Your task:
What is needed here is every record, retyped without any change.

[Stored items]
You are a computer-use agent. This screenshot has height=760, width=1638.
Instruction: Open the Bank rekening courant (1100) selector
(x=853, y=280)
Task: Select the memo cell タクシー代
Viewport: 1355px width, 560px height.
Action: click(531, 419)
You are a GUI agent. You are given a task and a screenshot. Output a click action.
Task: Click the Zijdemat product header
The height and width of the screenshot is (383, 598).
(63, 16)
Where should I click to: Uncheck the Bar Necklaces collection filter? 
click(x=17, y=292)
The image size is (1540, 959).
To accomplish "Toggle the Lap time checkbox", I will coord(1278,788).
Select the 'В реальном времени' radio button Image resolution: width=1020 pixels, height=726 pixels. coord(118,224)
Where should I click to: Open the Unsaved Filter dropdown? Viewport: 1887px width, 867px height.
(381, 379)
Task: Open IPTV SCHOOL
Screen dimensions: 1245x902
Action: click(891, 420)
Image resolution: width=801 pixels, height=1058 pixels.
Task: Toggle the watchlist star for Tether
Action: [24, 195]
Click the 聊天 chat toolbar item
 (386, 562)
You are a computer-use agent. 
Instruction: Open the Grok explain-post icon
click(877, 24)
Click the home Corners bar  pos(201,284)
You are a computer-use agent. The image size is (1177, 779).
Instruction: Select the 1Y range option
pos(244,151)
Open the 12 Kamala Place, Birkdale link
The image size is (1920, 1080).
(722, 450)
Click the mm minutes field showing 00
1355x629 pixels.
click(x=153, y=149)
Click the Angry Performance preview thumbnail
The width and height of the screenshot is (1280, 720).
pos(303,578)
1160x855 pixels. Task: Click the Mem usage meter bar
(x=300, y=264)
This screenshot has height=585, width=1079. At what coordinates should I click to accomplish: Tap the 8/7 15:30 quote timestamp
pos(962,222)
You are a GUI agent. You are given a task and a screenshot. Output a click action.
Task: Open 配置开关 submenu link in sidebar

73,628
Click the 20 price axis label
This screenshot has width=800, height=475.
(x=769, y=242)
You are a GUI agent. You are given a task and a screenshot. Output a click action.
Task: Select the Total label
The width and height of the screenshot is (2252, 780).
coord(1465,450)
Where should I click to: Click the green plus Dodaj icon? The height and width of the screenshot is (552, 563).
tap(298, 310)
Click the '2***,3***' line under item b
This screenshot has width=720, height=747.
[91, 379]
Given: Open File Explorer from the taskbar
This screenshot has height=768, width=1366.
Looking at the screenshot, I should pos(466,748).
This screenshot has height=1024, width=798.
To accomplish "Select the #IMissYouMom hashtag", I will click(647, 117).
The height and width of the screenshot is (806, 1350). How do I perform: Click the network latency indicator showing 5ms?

Finished task:
You are a computer-use agent. This screenshot has height=760, width=1638.
Instruction: Open the Bank rekening courant (1100) selector
(x=853, y=280)
Task: Select the memo cell タクシー代
Viewport: 1355px width, 560px height.
Action: click(531, 419)
You are a GUI agent. You are given a task and a screenshot. Output a click action.
Task: Click the Zijdemat product header
The height and width of the screenshot is (383, 598).
(63, 16)
Where should I click to: Uncheck the Bar Necklaces collection filter? 
click(x=17, y=292)
The image size is (1540, 959).
To accomplish "Toggle the Lap time checkbox", I will coord(1278,788).
Select the 'В реальном времени' radio button Image resolution: width=1020 pixels, height=726 pixels. coord(118,224)
Where should I click to: Open the Unsaved Filter dropdown? Viewport: 1887px width, 867px height.
(381, 379)
Task: Open IPTV SCHOOL
Screen dimensions: 1245x902
Action: click(891, 420)
Image resolution: width=801 pixels, height=1058 pixels.
Task: Toggle the watchlist star for Tether
Action: [24, 195]
Click the 聊天 chat toolbar item
 (386, 562)
You are a computer-use agent. 
Instruction: Open the Grok explain-post icon
click(877, 24)
Click the home Corners bar  pos(201,284)
You are a computer-use agent. The image size is (1177, 779).
Instruction: Select the 1Y range option
pos(244,151)
Open the 12 Kamala Place, Birkdale link
The image size is (1920, 1080).
(722, 450)
Click the mm minutes field showing 00
1355x629 pixels.
click(x=153, y=149)
Click the Angry Performance preview thumbnail
The width and height of the screenshot is (1280, 720).
pos(303,578)
1160x855 pixels. Task: Click the Mem usage meter bar
(x=300, y=264)
This screenshot has height=585, width=1079. At what coordinates should I click to accomplish: Tap the 8/7 15:30 quote timestamp
pos(962,222)
You are a GUI agent. You are given a task and a screenshot. Output a click action.
Task: Open 配置开关 submenu link in sidebar

73,628
Click the 20 price axis label
This screenshot has width=800, height=475.
(x=769, y=242)
You are a GUI agent. You are given a task and a screenshot. Output a click action.
Task: Select the Total label
The width and height of the screenshot is (2252, 780).
coord(1465,450)
Where should I click to: Click the green plus Dodaj icon? The height and width of the screenshot is (552, 563).
tap(298, 310)
Click the '2***,3***' line under item b
This screenshot has width=720, height=747.
[91, 379]
Given: Open File Explorer from the taskbar
This screenshot has height=768, width=1366.
Looking at the screenshot, I should pos(466,748).
This screenshot has height=1024, width=798.
To accomplish "Select the #IMissYouMom hashtag", I will click(647, 117).
The height and width of the screenshot is (806, 1350). How do I perform: Click the network latency indicator showing 5ms?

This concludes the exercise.